Domestic violence is “a pattern of coercive, controlling behavior that can include physical abuse, emotional or psychological abuse, sexual abuse or financial abuse. It is a pervasive, life-threatening crime that affects thousands of individuals in Connecticut regardless of age, economic status, race, religion, sexual orientation or education,” according to the Connecticut Coalition Against Domestic Violence (CCADV). For fiscal year 2011-2012 (the most recent year for which statistics are available), CCADV provided services to 57,785 Connecticut victims of domestic violence. That staggering number represents only those who sought help, not the total number who suffered at the hands of their abusers.
The services CCADV provided that year included shelter in emergency safe houses for 1,378 adults and 1,018 children who were in serious physical danger with no other place to go. According to Karen Jarmoc, executive director of CCADV, shelters in this state are at capacity “95 to 98 percent of the time.” That’s why recent events in Milford that resulted in the exclusion of a proposed domestic violence shelter from the town are particularly discouraging.
BH Care is a non-profit organization that provides a variety of health services, including shelters for victims of domestic violence. In January 2012, it purchased a home in a single-family zone in Milford to use as a shelter.

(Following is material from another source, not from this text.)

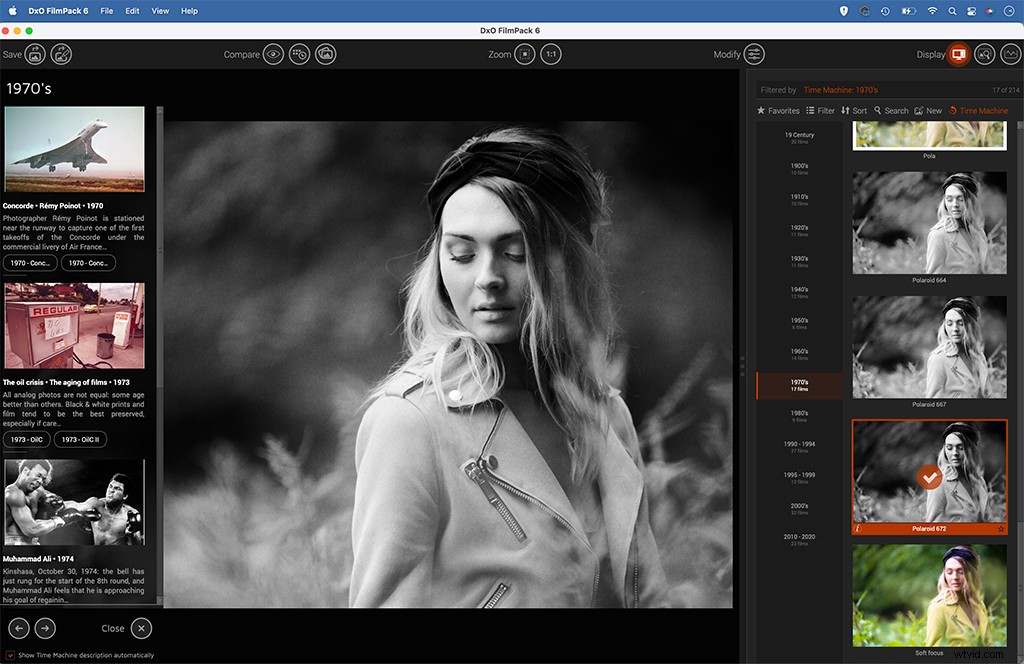Select the 1950's decade in the timeline
The width and height of the screenshot is (1024, 664).
(800, 322)
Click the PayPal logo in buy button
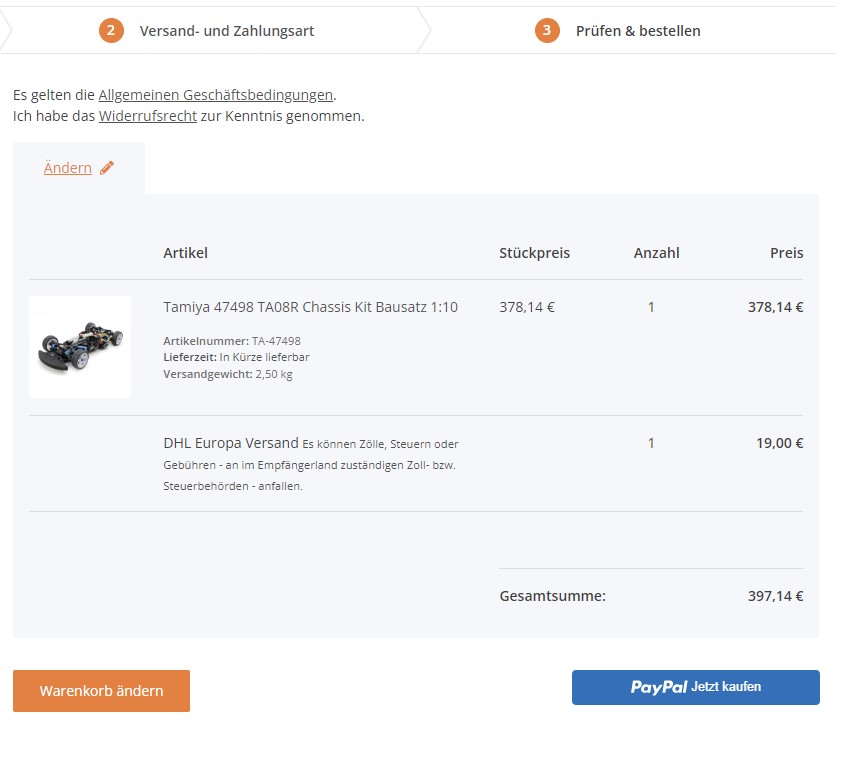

The assistant city planner issued an opinion letter stating that the shelter was an appropriate use in the zone and that BH Care, through Birmingham Realty, its property-owning division, could proceed to establish the shelter without further approvals. To protect the safety of shelter residents and the staff members who serve them, it is important that a shelter’s address not be readily available so that batterers and abusers cannot easily find them. In fact, there is an exception to the Connecticut Freedom of Information Act providing that a public agency is not required to disclose any information about the location of a shelter for domestic violence victims.
In Milford, however, some neighbors learned the location of BH Care’s proposed shelter and mounted a two-pronged attack to prevent its establishment. First, they retained an attorney to appeal the assistant planner’s opinion letter to the town’s Board of Zoning Appeals. At the same time, they started an online petition opposing the shelter and revealing its address. The petition was also posted on Twitter, Facebook, and the Milford Patch website. Some neighbors also mentioned the address at various public meetings. As a result, BH Care dropped its plans for the shelter because it concluded that the widespread publication of the address had rendered the location unsafe for potential residents and staff.
Having achieved their goal, those neighbors still pursued the matter before the Board of Zoning Appeals, arguing through their attorney that the residents of the shelter would not constitute a “family” as defined in the zoning regulations; that the shelter was an institutional use rather than a single-family residential use; and that BH Care should have requested a special use permit. Without specifying its grounds, the Board of Zoning Appeals rescinded the assistant city planner’s letter approving the shelter.
It is important that a domestic violence shelter be located in a residential zone because many of the potential residents are children who have suffered terribly from their abusers. If the shelter can approximate some semblance of a safe family environment by being situated in a residential neighborhood, near families with children, with access to a school, those children can begin their recovery.
However, there is no uniformity among Connecticut towns with respect to regulations regarding domestic violence shelters in residential zones. Some may prohibit them outright; others may allow them by variance or special exception. Where town approval is necessary, opponents can effectively exclude a shelter by disclosing its proposed location at public hearings and via social media, as happened in Milford. Given the importance of such shelters, as demonstrated by the number of victims who use them, a statewide policy is necessary, for which there is precedent.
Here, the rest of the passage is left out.